What are the Pros and Cons of using Hybrid Values?
PROs | CONs |
Reduces time to start an implementation, as less data mapping is needed assuming the number of state descriptors are limited and most state mappings are already known. | External parties less likely to understand the values and semantics. “Plug and play” interoperability will require more work. |
Value sets may be more coherent. | Internal conversations about values can be useful, as can norming with widely-used values. |
Internal users generally understand these values, so can work with Ed-Fi data easier. | Translation of local definitions and values to state ones may result in some data loss, and therefore in lower quality analytics. |
Can enhance the LEA ability to understand impacts of data for state contexts. |
|
Q & A
Which approach is right for my agency?
Why doesn’t the Alliance recommend one approach or the other to ensure that the community is behaving consistently?
How can a technology standard leave open the questions about allowed enumeration values?
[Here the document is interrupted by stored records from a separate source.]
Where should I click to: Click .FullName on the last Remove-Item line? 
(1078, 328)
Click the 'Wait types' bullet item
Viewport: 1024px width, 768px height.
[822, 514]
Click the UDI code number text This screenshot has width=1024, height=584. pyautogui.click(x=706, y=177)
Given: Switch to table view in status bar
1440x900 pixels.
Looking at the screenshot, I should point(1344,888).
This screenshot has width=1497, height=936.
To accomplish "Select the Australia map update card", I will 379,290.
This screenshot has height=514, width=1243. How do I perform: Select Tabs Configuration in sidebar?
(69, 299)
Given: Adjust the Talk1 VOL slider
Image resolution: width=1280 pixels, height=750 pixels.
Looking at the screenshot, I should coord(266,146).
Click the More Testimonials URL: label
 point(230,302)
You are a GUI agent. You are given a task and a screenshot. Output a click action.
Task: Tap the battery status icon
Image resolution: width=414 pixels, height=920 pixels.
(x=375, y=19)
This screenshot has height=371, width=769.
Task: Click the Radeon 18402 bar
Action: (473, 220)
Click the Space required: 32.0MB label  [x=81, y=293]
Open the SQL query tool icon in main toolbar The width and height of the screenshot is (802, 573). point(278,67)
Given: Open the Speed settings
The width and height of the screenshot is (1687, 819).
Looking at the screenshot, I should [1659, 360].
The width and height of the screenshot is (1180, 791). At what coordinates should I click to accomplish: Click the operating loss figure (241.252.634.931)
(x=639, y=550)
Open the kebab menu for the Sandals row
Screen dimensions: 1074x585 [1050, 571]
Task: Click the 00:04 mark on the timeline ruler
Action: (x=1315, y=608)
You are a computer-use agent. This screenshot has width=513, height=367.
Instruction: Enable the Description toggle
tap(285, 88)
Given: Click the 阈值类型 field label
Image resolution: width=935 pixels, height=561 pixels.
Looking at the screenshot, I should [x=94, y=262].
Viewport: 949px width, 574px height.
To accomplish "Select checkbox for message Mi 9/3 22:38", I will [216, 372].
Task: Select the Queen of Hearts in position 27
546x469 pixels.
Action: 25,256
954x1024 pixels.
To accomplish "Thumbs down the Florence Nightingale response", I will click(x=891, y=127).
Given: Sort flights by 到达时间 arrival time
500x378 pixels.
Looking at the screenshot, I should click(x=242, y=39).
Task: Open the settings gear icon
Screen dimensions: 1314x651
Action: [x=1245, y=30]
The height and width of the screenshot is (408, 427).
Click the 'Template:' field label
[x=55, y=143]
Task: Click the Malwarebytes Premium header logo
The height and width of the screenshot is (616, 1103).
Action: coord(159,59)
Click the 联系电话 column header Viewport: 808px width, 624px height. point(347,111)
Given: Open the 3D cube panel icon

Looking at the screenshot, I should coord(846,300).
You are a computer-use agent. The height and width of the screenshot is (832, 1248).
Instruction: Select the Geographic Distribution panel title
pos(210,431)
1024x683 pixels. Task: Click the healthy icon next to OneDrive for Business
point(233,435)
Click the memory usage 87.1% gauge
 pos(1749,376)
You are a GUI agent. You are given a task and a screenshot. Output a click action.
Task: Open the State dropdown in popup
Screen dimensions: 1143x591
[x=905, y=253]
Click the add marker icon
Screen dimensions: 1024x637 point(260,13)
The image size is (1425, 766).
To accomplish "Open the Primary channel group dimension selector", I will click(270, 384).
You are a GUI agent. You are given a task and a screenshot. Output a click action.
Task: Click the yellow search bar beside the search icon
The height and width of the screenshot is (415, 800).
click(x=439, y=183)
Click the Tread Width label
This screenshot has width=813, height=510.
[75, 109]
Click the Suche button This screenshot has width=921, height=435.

Doesn’t that make a standard “non-standard”?
What is “operational context” and how does it relate to these questions?
What are Descriptor Namespaces?
For those not aware of descriptor namespaces, a descriptor has a few parts; among those are:
code value – what is the actual code that is transmitted?
definition – how is this value defined?
namespace – whose value is this?
The code value and definition should be self-evident.
However, the namespace is often less understood; the namespace is an indicator of whose value this is. Generally it is provided in URI format using a domain name under the control of the organization who governs this code, as in “mydistrict.edu” For example, all Ed-Fi governed values are in the namespace “ed-fi.org”, indicating that these are governed by the Ed-Fi Alliance.
When you create your own descriptor values, it is imperative that those values be in your namespace. No one but the Ed-Fi Alliance should ever publish values in the “ed-fi.org” namespace.